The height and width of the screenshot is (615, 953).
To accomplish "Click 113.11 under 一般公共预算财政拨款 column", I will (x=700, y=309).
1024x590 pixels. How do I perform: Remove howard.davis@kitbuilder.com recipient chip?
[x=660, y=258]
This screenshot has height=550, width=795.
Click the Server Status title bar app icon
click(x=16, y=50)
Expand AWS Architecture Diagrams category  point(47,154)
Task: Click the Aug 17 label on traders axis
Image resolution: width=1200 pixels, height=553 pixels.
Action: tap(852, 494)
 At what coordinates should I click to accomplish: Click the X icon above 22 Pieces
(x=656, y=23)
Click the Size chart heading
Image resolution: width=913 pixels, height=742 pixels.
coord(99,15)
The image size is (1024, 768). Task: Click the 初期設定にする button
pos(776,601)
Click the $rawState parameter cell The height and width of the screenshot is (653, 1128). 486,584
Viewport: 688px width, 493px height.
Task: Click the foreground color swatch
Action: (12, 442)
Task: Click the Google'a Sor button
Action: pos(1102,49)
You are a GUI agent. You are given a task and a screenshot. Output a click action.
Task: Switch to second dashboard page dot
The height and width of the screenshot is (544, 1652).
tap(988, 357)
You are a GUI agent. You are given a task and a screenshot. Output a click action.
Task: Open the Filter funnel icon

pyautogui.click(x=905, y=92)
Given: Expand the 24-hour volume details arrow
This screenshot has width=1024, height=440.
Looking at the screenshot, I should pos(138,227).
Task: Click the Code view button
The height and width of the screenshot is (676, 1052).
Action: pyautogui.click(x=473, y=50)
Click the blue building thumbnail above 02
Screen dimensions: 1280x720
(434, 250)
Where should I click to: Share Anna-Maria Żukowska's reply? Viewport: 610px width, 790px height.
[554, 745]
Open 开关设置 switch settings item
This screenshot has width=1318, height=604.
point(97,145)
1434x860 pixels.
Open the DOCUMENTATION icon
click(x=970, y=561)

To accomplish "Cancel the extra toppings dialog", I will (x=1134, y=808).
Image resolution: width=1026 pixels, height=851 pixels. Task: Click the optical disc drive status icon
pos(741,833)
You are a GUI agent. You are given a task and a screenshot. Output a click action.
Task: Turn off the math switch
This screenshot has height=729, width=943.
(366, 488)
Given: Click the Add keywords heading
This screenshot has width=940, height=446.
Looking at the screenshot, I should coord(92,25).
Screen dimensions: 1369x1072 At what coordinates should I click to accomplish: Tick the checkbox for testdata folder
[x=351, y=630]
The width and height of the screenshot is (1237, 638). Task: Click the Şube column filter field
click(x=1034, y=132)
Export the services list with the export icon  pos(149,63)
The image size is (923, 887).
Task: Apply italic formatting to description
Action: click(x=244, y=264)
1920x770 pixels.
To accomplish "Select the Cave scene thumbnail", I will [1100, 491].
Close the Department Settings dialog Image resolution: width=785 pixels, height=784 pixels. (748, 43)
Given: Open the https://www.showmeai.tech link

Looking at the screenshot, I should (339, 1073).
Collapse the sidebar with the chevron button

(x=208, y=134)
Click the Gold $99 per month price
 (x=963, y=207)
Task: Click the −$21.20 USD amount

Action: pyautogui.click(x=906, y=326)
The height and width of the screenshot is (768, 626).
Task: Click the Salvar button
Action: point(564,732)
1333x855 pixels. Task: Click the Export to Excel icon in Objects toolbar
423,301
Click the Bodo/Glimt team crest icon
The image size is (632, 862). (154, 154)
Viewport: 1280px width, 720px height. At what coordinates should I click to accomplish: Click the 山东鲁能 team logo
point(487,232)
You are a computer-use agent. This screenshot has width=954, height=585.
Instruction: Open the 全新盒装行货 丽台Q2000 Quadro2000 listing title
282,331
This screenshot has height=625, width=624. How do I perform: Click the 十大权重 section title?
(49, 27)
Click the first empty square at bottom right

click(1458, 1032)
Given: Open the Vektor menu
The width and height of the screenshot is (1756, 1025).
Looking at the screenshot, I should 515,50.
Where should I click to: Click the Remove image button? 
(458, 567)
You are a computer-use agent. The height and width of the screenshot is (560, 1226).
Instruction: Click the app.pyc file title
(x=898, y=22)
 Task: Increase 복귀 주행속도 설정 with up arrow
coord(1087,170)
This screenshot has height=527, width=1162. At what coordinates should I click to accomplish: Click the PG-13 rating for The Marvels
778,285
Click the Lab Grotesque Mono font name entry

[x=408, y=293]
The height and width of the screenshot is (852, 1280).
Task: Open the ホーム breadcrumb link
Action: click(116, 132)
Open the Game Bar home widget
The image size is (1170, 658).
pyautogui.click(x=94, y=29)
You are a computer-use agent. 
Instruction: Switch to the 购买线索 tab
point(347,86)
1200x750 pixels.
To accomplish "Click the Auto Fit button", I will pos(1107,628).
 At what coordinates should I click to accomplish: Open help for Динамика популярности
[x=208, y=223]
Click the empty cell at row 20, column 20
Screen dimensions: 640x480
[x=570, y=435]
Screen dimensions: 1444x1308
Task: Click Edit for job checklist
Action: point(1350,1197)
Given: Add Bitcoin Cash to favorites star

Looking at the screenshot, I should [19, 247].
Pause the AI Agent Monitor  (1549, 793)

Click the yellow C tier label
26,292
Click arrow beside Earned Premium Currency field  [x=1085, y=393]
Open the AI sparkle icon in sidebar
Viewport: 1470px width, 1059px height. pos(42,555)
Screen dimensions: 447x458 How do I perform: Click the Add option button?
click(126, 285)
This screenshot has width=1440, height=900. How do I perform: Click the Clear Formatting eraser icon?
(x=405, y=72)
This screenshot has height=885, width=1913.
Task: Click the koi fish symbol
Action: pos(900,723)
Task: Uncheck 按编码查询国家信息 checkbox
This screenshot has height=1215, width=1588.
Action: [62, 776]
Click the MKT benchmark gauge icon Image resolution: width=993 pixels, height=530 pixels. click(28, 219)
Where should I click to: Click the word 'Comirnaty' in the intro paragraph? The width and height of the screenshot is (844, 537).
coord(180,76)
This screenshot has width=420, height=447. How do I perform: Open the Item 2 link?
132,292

◆ ◆ ◆

Work item →
Every entry must be retyped in full, exactly as given.

Expected answer →
The height and width of the screenshot is (615, 953).
To accomplish "Click 113.11 under 一般公共预算财政拨款 column", I will (x=700, y=309).
1024x590 pixels. How do I perform: Remove howard.davis@kitbuilder.com recipient chip?
[x=660, y=258]
This screenshot has height=550, width=795.
Click the Server Status title bar app icon
click(x=16, y=50)
Expand AWS Architecture Diagrams category  point(47,154)
Task: Click the Aug 17 label on traders axis
Image resolution: width=1200 pixels, height=553 pixels.
Action: tap(852, 494)
 At what coordinates should I click to accomplish: Click the X icon above 22 Pieces
(x=656, y=23)
Click the Size chart heading
Image resolution: width=913 pixels, height=742 pixels.
coord(99,15)
The image size is (1024, 768). Task: Click the 初期設定にする button
pos(776,601)
Click the $rawState parameter cell The height and width of the screenshot is (653, 1128). 486,584
Viewport: 688px width, 493px height.
Task: Click the foreground color swatch
Action: (12, 442)
Task: Click the Google'a Sor button
Action: pos(1102,49)
You are a GUI agent. You are given a task and a screenshot. Output a click action.
Task: Switch to second dashboard page dot
The height and width of the screenshot is (544, 1652).
tap(988, 357)
You are a GUI agent. You are given a task and a screenshot. Output a click action.
Task: Open the Filter funnel icon

pyautogui.click(x=905, y=92)
Given: Expand the 24-hour volume details arrow
This screenshot has width=1024, height=440.
Looking at the screenshot, I should pos(138,227).
Task: Click the Code view button
The height and width of the screenshot is (676, 1052).
Action: pyautogui.click(x=473, y=50)
Click the blue building thumbnail above 02
Screen dimensions: 1280x720
(434, 250)
Where should I click to: Share Anna-Maria Żukowska's reply? Viewport: 610px width, 790px height.
[554, 745]
Open 开关设置 switch settings item
This screenshot has width=1318, height=604.
point(97,145)
1434x860 pixels.
Open the DOCUMENTATION icon
click(x=970, y=561)

To accomplish "Cancel the extra toppings dialog", I will (x=1134, y=808).
Image resolution: width=1026 pixels, height=851 pixels. Task: Click the optical disc drive status icon
pos(741,833)
You are a GUI agent. You are given a task and a screenshot. Output a click action.
Task: Turn off the math switch
This screenshot has height=729, width=943.
(366, 488)
Given: Click the Add keywords heading
This screenshot has width=940, height=446.
Looking at the screenshot, I should coord(92,25).
Screen dimensions: 1369x1072 At what coordinates should I click to accomplish: Tick the checkbox for testdata folder
[x=351, y=630]
The width and height of the screenshot is (1237, 638). Task: Click the Şube column filter field
click(x=1034, y=132)
Export the services list with the export icon  pos(149,63)
The image size is (923, 887).
Task: Apply italic formatting to description
Action: click(x=244, y=264)
1920x770 pixels.
To accomplish "Select the Cave scene thumbnail", I will [1100, 491].
Close the Department Settings dialog Image resolution: width=785 pixels, height=784 pixels. (748, 43)
Given: Open the https://www.showmeai.tech link

Looking at the screenshot, I should (339, 1073).
Collapse the sidebar with the chevron button

(x=208, y=134)
Click the Gold $99 per month price
 (x=963, y=207)
Task: Click the −$21.20 USD amount

Action: pyautogui.click(x=906, y=326)
The height and width of the screenshot is (768, 626).
Task: Click the Salvar button
Action: point(564,732)
1333x855 pixels. Task: Click the Export to Excel icon in Objects toolbar
423,301
Click the Bodo/Glimt team crest icon
The image size is (632, 862). (154, 154)
Viewport: 1280px width, 720px height. At what coordinates should I click to accomplish: Click the 山东鲁能 team logo
point(487,232)
You are a computer-use agent. This screenshot has width=954, height=585.
Instruction: Open the 全新盒装行货 丽台Q2000 Quadro2000 listing title
282,331
This screenshot has height=625, width=624. How do I perform: Click the 十大权重 section title?
(49, 27)
Click the first empty square at bottom right

click(1458, 1032)
Given: Open the Vektor menu
The width and height of the screenshot is (1756, 1025).
Looking at the screenshot, I should 515,50.
Where should I click to: Click the Remove image button? 
(458, 567)
You are a computer-use agent. The height and width of the screenshot is (560, 1226).
Instruction: Click the app.pyc file title
(x=898, y=22)
 Task: Increase 복귀 주행속도 설정 with up arrow
coord(1087,170)
This screenshot has height=527, width=1162. At what coordinates should I click to accomplish: Click the PG-13 rating for The Marvels
778,285
Click the Lab Grotesque Mono font name entry

[x=408, y=293]
The height and width of the screenshot is (852, 1280).
Task: Open the ホーム breadcrumb link
Action: click(116, 132)
Open the Game Bar home widget
The image size is (1170, 658).
pyautogui.click(x=94, y=29)
You are a computer-use agent. 
Instruction: Switch to the 购买线索 tab
point(347,86)
1200x750 pixels.
To accomplish "Click the Auto Fit button", I will pos(1107,628).
 At what coordinates should I click to accomplish: Open help for Динамика популярности
[x=208, y=223]
Click the empty cell at row 20, column 20
Screen dimensions: 640x480
[x=570, y=435]
Screen dimensions: 1444x1308
Task: Click Edit for job checklist
Action: point(1350,1197)
Given: Add Bitcoin Cash to favorites star

Looking at the screenshot, I should [19, 247].
Pause the AI Agent Monitor  (1549, 793)

Click the yellow C tier label
26,292
Click arrow beside Earned Premium Currency field  [x=1085, y=393]
Open the AI sparkle icon in sidebar
Viewport: 1470px width, 1059px height. pos(42,555)
Screen dimensions: 447x458 How do I perform: Click the Add option button?
click(126, 285)
This screenshot has width=1440, height=900. How do I perform: Click the Clear Formatting eraser icon?
(x=405, y=72)
This screenshot has height=885, width=1913.
Task: Click the koi fish symbol
Action: pos(900,723)
Task: Uncheck 按编码查询国家信息 checkbox
This screenshot has height=1215, width=1588.
Action: [62, 776]
Click the MKT benchmark gauge icon Image resolution: width=993 pixels, height=530 pixels. click(28, 219)
Where should I click to: Click the word 'Comirnaty' in the intro paragraph? The width and height of the screenshot is (844, 537).
coord(180,76)
This screenshot has width=420, height=447. How do I perform: Open the Item 2 link?
132,292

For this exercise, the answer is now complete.